Gleichzeitig erscheint genau diese Maßnahme unbillig, denn unter Umständen möchte der Anschlussinhaber selbst R-Gespräche entgegennehmen und deshalb keine Sperre aktivieren. Einzig möglich wäre es, das Telefon wegzuschließen. Ebenfalls wenig sinnvoll für ein Kommunikationsmittel wie das Telefon.
4. Gesetzliche Reform zum 01.09.2007:
Seit dem 01.09.2007 sind zahlreiche neue, verbraucherschützende Regelungen im TKG in Kraft getreten.
In § 66 a TKG findet sich nunmehr eine umfassende Preisangabepflicht:
"Wer gegenüber Endnutzern Premium-Dienste, Auskunftsdienste, Massenverkehrsdienste, GeteilteKosten-Dienste, Neuartige Dienste oder Kurzwahldienste anbietet oder dafür wirbt, hat dabei den für die Inanspruchnahme des Dienstes zu zahlenden Preis zeitabhängig je Minute oder zeitunabhängig je Inanspruchnahme einschließlich der Umsatzsteuer und sonstiger Preisbestandteile anzugeben. Bei Angabe des Preises ist der Preis gut lesbar, deutlich sichtbar und in unmittelbarem Zusammenhang mit der Rufnummer anzugeben. Bei Anzeige der Rufnummer darf die Preisangabe nicht zeitlich kürzer als die Rufnummer angezeigt werden. Auf den Abschluss eines Dauerschuldverhältnisses ist hinzuweisen. Soweit für die Inanspruchnahme eines Dienstes nach Satz 1 für Anrufe aus den Mobilfunknetzen Preise gelten, die von den Preisen für Anrufe aus den Festnetzen abweichen, ist der Festnetzpreis mit dem Hinweis auf die Möglichkeit abweichender Preise für Anrufe aus den Mobilfunknetzen anzugeben. Bei Telefax-Diensten ist zusätzlich die Zahl der zu übermittelnden Seiten anzugeben.

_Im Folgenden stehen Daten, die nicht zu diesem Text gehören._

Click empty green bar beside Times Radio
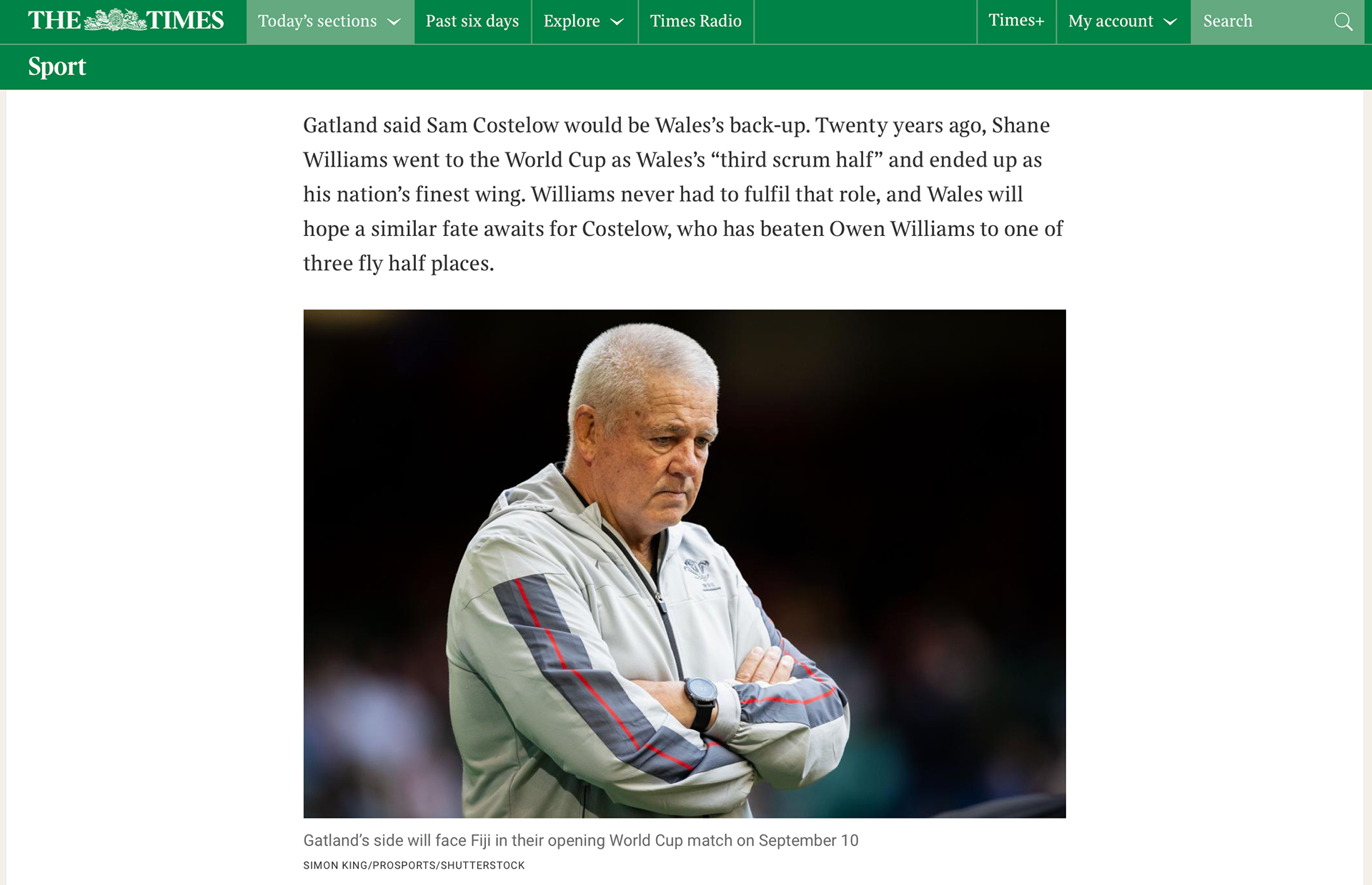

Bei Datendiensten ist zusätzlich, soweit möglich, der Umfang der zu übermittelnden Daten anzugeben, es sei denn, die Menge der zu übermittelnden Daten hat keine Auswirkung auf die Höhe des Preises für den Endnutzer."
Wer diese Preisangabepflicht nicht befolgt, hat keinen Anspruch auf Vergütung der angefallenen Mehrwertdienste-Entgelte (§ 66 g TKG).
Bei den R-Gesprächen wichtigste Neuerung ist § 66 i TKG:
(1) Auf Grund von Telefonverbindungen, bei denen dem Angerufenen das Verbindungsentgelt in Rechnung gestellt wird (R-Gespräche), dürfen keine Zahlungen an den Anrufer erfolgen. Das Angebot von R-Gesprächsdiensten mit einer Zahlung an den Anrufer nach Satz 1 ist unzulässig.
(2) Die Bundesnetzagentur führt eine Sperr-Liste mit Rufnummern, die von R-Gesprächsdiensten für eingehende R-Gespräche zu sperren sind. Endkunden können ihren Anbieter von Telekommunikationsdiensten beauftragen, die Aufnahme ihrer Nummern in die Sperr-Liste unentgeltlich zu veranlassen. Eine Löschung von der Liste kann kostenpflichtig sein. Der Anbieter übermittelt den Endkundenwunsch sowie etwaig erforderliche Streichungen wegen Wegfalls der abgeleiteten Zuteilung. Die Bundesnetzagentur stellt die Sperr-Liste Anbietern von R-Gesprächsdiensten zum Abruf bereit.
D.h. es gibt ab sofort eine kostenlose Sperrliste für R-Gespräche, in die sich jeder Verbraucher kostenlos eintragen lassen kann.
5. Fazit:
Unbestritten kommt ein Vertrag zustande, wenn der Anschlussinhaber selbst telefoniert. Nimmt jedoch ein anderer das R-Gespräch an, so ist in der Rechtsprechung umstritten, ob ein Vertrag zustande gekommen ist.